___ Texte fourni
Mesdames, Messieurs,

Depuis une dizaine d’années, les trottinettes électriques, monoroues, gyropodes et autres engins sont partout, dans nos villes comme dans nos campagnes. Démocratisés au tournant des années 2010, ils incarnent un mode de déplacement novateur, agile et résolument tourné vers l’avenir. Moyens de transport individuel à faible empreinte carbone, ils représentent une opportunité considérable pour la mobilité dite « douce » et les trajets de courte distance.

Leur simplicité d’usage et leur coût d’acquisition modéré les rendent particulièrement attractifs pour une population diversifiée : adolescents, étudiants, actifs en milieu urbain, travailleurs précaires, mais aussi personnes résidant en zone périurbaine et ne disposant pas du permis de conduire.
______
___ Données brutes
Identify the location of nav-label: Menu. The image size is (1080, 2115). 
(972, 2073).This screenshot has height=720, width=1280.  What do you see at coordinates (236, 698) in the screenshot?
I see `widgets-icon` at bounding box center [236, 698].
______
Vos consignes:
Pourriez-vous poursuivre le texte fourni sur les trottinettes électriques et autres engins de déplacement, à la suite de sa dernière phrase ?

Réponse demandée:
Cette démocratisation s’explique également par l’évolution de nos infrastructures urbaines. Le développement des pistes cyclables et des zones partagées a favorisé l’essor des engins de déplacement personnel motorisés (EDPM), tandis que leur légèreté, leur faible consommation d’énergie, leur entretien limité et leur facilité de stockage ont su convaincre les usagers.

Toutefois, l’irruption massive et rapide de ces engins dans l’espace public a également engendré des dérives : conduite sans casque ni protections, circulation sur les trottoirs ou les voies rapides, modifications techniques augmentant leur vitesse ou leur autonomie de manière illégale, usage collectif d’engins prévus pour un seul utilisateur, et plus largement une cohabitation souvent chaotique avec les autres modes de transport, notamment piétons et cyclistes.

Dès 2011, la Cour de cassation avait considéré qu’une trottinette à moteur thermique était un véhicule terrestre à moteur non homologué et qu’un tel véhicule ne devait pas circuler sur la voie publique (Cour de cassation, 2ème chambre civ., 17 mars 2011, n° 1014.938). Face au constat de l’absence d’un cadre réglementaire clair, le régulateur a progressivement comblé le « vide juridique » dont bénéficiaient les EDPM par le recours à l’adoption d’actes réglementaires.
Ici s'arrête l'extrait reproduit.